Like so many of us, I have turned to music of every variety imaginable to keep me company in this roller-coaster time. I’ve found myself returning to a Smithsonian anthology of the blues that I’ve had for years but had overlooked more recently. There is such richness in this tradition and, as B.B. King observed, “blues is a tonic for what ails you. I could play the blues and not be blue anymore.” One of the most moving discoveries among these old recordings is this one, sung and played by Blind Willie Johnson (inset photo), that summons up a well of human expression without a single word being uttered. Here is a recording made nearly 100 years ago that reaches out across time and speaks to us with amazing currency. This is the raw power of music in its ability to express deep emotion.

My other constant has been the music of Bach, especially in the hands of great pianists. Bach’s music is informed by his unshakable faith, an abiding humanity, as well as a sense of order and design. In working with John Adams to plan the 2021 Ojai Festival, I have been listening intently to the recent recordings by one of our artists, the Icelandic pianist Víkingur Ólafsson, a pianist as at home in Bach as he is in the music of Philip Glass. His recent Bach recording is one of exceptional beauty, and I have returned to it often to provide a grounding in this disrupted time. As Víkingur wrote, “everything is there in Johann Sebastian’s music: architectural perfection and profound emotion.” Here is the Adagio from Bach’s Concerto in D Minor, BWV 974:

I happily anticipate Víkingur’s participation next year and am so grateful to John Adams for suggesting him as one of the first guest artists to invite. John himself has had an uncanny ability to give voice to American experience throughout his career – he is a musical chronicler of our times. In recent days, I found myself thinking about The Wound Dresser, a 1989 setting of Walt Whitman’s poem of the same name. In it, Whitman documents his experiences tending to the Civil War wounded in makeshift field hospitals.

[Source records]
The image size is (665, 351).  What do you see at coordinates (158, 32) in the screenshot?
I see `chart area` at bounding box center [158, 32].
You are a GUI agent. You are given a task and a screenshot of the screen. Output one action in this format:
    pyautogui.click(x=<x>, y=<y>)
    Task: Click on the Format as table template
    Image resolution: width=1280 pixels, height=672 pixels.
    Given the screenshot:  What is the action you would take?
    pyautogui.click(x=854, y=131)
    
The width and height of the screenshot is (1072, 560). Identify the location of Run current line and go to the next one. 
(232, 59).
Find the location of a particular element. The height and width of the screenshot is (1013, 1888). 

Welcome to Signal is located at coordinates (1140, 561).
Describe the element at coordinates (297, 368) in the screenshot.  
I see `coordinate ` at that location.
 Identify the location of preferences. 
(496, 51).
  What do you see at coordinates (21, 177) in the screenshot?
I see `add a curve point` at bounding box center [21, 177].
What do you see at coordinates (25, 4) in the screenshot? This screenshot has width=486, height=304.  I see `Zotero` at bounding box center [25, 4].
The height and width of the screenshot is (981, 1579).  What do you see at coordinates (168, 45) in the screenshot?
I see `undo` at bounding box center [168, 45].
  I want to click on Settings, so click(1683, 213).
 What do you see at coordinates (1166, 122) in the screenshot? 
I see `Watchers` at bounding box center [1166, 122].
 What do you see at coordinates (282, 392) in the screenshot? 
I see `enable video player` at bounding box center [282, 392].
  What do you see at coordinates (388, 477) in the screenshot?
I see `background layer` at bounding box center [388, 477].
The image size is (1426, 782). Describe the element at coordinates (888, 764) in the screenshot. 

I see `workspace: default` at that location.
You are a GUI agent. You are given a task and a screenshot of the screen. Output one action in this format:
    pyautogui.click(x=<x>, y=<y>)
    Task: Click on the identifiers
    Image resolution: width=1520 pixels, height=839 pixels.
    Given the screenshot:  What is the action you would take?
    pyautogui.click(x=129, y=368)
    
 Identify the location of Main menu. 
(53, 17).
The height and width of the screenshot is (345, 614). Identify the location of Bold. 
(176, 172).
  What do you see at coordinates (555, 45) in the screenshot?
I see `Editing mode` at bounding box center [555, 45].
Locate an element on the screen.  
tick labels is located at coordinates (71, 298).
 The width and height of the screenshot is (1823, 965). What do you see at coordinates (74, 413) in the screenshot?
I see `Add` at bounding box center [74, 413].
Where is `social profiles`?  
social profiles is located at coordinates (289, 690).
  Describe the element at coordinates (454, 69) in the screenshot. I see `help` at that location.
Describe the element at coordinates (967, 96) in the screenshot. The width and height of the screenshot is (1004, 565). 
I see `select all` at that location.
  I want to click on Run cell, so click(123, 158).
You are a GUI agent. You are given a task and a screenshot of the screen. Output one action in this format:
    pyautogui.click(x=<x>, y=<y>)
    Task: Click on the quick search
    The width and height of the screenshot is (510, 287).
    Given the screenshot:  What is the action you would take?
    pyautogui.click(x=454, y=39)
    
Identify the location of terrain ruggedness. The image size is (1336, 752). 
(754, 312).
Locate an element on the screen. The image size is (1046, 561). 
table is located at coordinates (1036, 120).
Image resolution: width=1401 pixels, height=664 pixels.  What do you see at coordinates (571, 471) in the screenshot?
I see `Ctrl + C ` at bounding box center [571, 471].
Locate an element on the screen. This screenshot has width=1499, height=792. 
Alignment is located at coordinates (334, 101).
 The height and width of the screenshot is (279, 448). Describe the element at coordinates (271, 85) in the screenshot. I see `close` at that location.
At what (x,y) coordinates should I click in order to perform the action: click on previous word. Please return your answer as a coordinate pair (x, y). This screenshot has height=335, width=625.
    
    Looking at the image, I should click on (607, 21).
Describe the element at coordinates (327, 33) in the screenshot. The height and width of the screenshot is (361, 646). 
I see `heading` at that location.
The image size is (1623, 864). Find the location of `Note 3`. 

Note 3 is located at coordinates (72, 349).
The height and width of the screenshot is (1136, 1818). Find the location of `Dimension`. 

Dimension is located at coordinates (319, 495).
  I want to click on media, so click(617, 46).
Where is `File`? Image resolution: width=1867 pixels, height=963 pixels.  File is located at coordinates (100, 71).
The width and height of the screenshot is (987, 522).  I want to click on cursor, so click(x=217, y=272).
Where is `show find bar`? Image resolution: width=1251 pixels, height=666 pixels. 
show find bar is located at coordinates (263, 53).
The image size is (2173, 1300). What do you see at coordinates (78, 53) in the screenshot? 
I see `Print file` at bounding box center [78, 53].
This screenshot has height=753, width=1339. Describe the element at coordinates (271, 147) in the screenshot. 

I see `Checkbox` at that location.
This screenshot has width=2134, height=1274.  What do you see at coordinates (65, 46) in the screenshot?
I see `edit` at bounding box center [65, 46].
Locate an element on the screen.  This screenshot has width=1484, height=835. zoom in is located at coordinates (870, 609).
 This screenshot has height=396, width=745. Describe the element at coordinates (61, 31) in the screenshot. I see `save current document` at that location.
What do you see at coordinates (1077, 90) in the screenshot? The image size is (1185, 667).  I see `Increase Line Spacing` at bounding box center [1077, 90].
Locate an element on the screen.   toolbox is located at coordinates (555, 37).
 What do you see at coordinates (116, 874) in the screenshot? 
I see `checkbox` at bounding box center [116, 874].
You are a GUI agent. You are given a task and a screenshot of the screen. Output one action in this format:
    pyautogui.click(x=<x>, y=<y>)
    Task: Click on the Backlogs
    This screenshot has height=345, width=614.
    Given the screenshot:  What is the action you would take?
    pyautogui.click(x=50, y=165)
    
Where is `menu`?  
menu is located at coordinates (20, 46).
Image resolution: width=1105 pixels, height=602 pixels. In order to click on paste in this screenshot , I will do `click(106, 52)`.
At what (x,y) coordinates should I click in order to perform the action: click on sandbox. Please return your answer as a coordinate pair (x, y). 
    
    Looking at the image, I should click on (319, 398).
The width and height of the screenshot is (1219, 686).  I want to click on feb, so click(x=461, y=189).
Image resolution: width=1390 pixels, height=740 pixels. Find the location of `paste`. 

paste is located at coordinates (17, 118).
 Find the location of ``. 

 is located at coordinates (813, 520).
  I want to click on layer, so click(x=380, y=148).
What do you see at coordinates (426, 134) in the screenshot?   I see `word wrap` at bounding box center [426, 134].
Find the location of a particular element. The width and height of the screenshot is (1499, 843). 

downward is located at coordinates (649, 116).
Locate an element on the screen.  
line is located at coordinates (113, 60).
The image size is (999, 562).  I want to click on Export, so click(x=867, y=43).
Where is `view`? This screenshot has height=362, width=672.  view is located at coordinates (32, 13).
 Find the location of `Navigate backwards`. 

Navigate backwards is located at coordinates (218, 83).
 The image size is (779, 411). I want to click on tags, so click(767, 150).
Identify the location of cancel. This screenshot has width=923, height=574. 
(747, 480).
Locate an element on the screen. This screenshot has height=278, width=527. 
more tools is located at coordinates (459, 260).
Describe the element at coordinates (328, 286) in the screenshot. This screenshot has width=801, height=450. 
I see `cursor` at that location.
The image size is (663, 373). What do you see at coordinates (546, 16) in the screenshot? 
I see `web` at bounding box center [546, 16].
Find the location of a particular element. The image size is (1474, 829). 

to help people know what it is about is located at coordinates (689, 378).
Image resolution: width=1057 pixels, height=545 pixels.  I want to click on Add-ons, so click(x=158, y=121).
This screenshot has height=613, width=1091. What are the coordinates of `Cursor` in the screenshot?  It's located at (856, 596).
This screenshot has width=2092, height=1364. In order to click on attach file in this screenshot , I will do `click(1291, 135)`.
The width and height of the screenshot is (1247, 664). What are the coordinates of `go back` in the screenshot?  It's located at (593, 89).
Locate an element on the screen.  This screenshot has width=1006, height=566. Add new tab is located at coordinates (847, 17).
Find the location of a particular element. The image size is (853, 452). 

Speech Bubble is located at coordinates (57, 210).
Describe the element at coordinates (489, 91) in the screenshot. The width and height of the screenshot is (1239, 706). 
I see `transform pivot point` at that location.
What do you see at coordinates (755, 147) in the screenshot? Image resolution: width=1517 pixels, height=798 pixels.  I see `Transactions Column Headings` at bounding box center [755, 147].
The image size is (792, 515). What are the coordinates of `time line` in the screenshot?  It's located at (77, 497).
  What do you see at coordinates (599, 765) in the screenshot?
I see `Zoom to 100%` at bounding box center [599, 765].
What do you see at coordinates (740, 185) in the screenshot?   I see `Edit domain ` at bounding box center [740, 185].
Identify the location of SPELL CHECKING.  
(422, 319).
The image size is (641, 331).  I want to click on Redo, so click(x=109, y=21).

§ **Exercises to complete**
1. Copy out the part of the music essay that opens with the words containing "I happily anticipate" and closes with "makeshift field hospitals.".
2. Write what comes next in the music essay, starting after its final sentence.

§ **Results for the exercise**
1.
I happily anticipate Víkingur’s participation next year and am so grateful to John Adams for suggesting him as one of the first guest artists to invite. John himself has had an uncanny ability to give voice to American experience throughout his career – he is a musical chronicler of our times. In recent days, I found myself thinking about The Wound Dresser, a 1989 setting of Walt Whitman’s poem of the same name. In it, Whitman documents his experiences tending to the Civil War wounded in makeshift field hospitals.

2.
In listening recently to The Wound Dresser, I have been so struck by the resonances with our own moment in time – the deep divisions in the country on one hand and the boundless generosity of so many health workers and caregivers in this pandemic on the other. Whitman writes “Thus in silence in dreams’ projections, / Returning, resuming, I thread my way through the hospitals, / The hurt and the wounded I pacify with soothing hand.”

John wrote about the work, “It is a statement about human compassion that is acted out on a daily basis, quietly and unobtrusively and unselfishly and unfailingly.” Another [Whitman] poem in the same volume states its theme in other words: ‘Those who love each other shall become invincible . . . ‘”
And so, we are reminded that artists are our truth-tellers and our chroniclers, their work our necessary companions through thick and thin. I am also reminded that we turn to the arts particularly in trying times. As we approach the 75th Festival in June, it is meaningful to recall that the Festival was founded in 1947, when the world was just barely emerging from World War II. The Festival’s very existence comes from an act of hope and optimism at a time of rebuilding in the face of adversity. In that spirit, we hold the promise of the next Ojai Festival as a similar act of faith. 

When we gather together to listen to music, we assert our humanity, our belief in the arts, and in community. Thanks to each of you for creating the warm and welcoming spirit of community that defines the Festival. I am so gratified to be working with the musicians who will bring to life the 75th Festival. And I relish the promise of listening to their music in your company.